Australia's culture is unique, and its primary basis is that derived from its native-born heritage, history, and environment; however, its depth is that of the wider European Civilisation and Culture.


"Australia" is a European concept. The Aborigines knew the earth that they walked on simply as "the land" or "the world" - they had no concept of Australia as a geographic, or continental, entity. It would be more correct to say that the Aborigines belonged to the "Dreamtime", rather than to Australia.

The Aborigines certainly had no concept of Australia as a national entity (nationalism itself is a European concept, which arose in the eighteenth century, out of the ruins of the old Empires and feudal states); they themselves did not constitute a nation, or nations, as - just like the European peoples at a similar Stone Age level of development - they were simply a collection of tribes.

Modern rendering of tribes as "nations" is farcical, if not downright idiotic (or intellectually dishonest, as some writers have a vested interest - whether ideological or sociological - in seeing the status of some native tribes being lifted up to the status of "nations"); no matter whether such tribes referred to are American Indian, Australian Aborigine, European, or whatever.

Thus, the very concept of "Australia", and the vision, destiny, and identity of Australian Nationalism, belong solely to the new European people of the "sixth continent": the Australians.

Note 1: Aborigines are a part of Australia; they are "Australian" insofar as they are "Australian Aborigines"' but they are not "Australian" in the European, or National, sense of the word.

Note 2: The word "Australian" was used by some early explorers to describe the Aborigines. The term was used in a purely geographical sense (i.e. not in a National sense), and such use of "Australian" as a reference to the Aborigines soon passed.

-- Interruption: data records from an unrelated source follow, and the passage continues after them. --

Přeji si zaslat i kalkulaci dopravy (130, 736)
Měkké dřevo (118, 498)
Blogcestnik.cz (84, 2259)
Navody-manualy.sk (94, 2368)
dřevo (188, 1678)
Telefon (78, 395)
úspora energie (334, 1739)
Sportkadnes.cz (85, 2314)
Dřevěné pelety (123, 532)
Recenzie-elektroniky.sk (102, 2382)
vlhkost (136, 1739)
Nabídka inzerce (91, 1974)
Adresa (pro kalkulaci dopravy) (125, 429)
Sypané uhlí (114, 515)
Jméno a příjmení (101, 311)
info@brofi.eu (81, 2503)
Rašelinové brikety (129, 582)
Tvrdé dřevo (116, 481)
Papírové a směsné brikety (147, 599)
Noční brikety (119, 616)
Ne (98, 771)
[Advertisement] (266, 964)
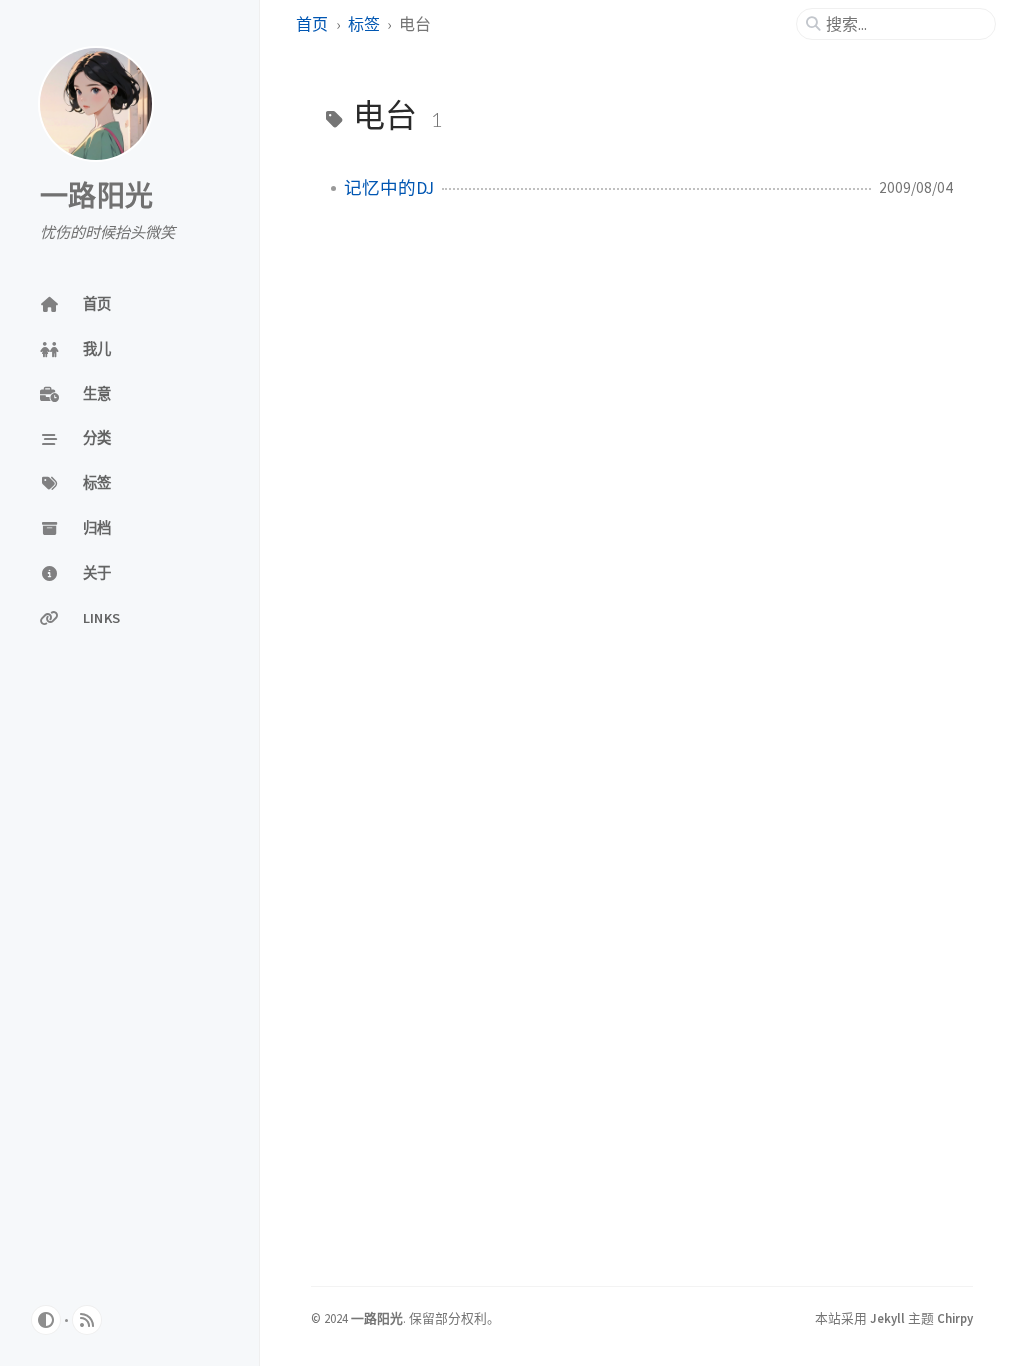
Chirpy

Note 3: Asians (and Africans, Melanesians, Polynesians, etc.) in Australia may be considered by law to be legally "Australian", they may even be born in Australia, but they are not "Australians". Australia is a Nation; a Nation is a unified homogeneous people sharing a common country, culture, identity, language, and racial background; therefore, those Asians, etc., residing in our country are simply "Australian residents" - they are not, and never will be, part of the Australia nation. In the European, or National, sense of the word - in the true sense of the word - they are not "Australian".